Evans, et al. Expires 1 January 2026 [Page 26]
Internet-Draft IM and DM for Packet Discard Reporting June 2025
5. A frame accounted for at Layer 2 SHOULD NOT be accounted for at
Layer 3 and vice versa. An implementation MUST indicate which
layers traffic and discards are counted against. This is to
avoid double counting.
PA: By what means MUST this be indicated?
6. The aggregate Layer 2 and Layer 3 traffic and discard classes
SHOULD account for all underlying frames or packets received,
transmitted, and discarded across all other classes.
7. The aggregate QoS traffic and no-buffer discard classes MUST
account for all underlying packets received, transmitted, and
discarded across all other classes.
8. In addition to the Layer 2 and Layer 3 aggregate classes, an
individual discarded packet MUST only account against a single
error, policy, or no-buffer discard subclass.
9. When there are multiple reasons for discarding a packet, the
ordering of discard class reporting MUST be defined.
PA: How and where should it be defined?
10. If Diffserv [RFC2475] is not used, no-buffer discards SHOULD be
reported as class[id="0"], which represents the default class.
11. When traffic is mirrored, the discard metrics MUST account for
the original traffic rather than the reflected traffic.
12. Traffic to the device control plane has its own class. However,
traffic from the device control plane MUST be accounted for in
the same way as other egress traffic.
PA: Wouldn't it be useful to account locally generated issues separately?
6.2. Data Model
This section is modeled after the template described in Section 3.7
of [I-D.ietf-netmod-rfc8407bis].
The YANG module specified in Section 5.4 defines a data model that is
designed to be accessed via YANG-based management protocols, such as
NETCONF [RFC6241] and RESTCONF [RFC8040]. These YANG-based
management protocols (1) have to use a secure transport layer (e.g.,
SSH [RFC4252], TLS [RFC8446], and QUIC [RFC9000]) and (2) have to use
mutual authentication.
PA: Is "have to use" a BCP 14 "MUST"?
PA: Nit: something odd happens to the indentation below:
control-plane, interfaces, and devices: Access to these data nodes
would reveal information about the attacks to which an element is
subject, misconfigurations, etc.
Also, an attacker who can inject packets can infer the efficiency
of its attack by monitoring (the increase of) some discard
counters (e.g., policy) and adjust its attack strategy
accordingly.
Appendix C. Implementation Experience
This appendix captures practical insights gained from implementing
this information model across multiple vendors' platforms, as
guidance for future implementers.
1. The number and granularity of discard classes defined in the
information model represent a compromise.
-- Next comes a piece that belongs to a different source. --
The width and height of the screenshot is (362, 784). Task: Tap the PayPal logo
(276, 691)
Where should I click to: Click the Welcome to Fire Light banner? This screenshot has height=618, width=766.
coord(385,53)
It aims to provide
sufficient detail to enable appropriate automated actions while
avoiding excessive detail, which may hinder quick problem
identification. Additionally, it helps to limit the quantity of
data produced per interface, constraining the data volume and
device CPU impacts. While further granularity is possible, the
defined schema has generally proven to be sufficient for the
task of mitigating unintended packet loss.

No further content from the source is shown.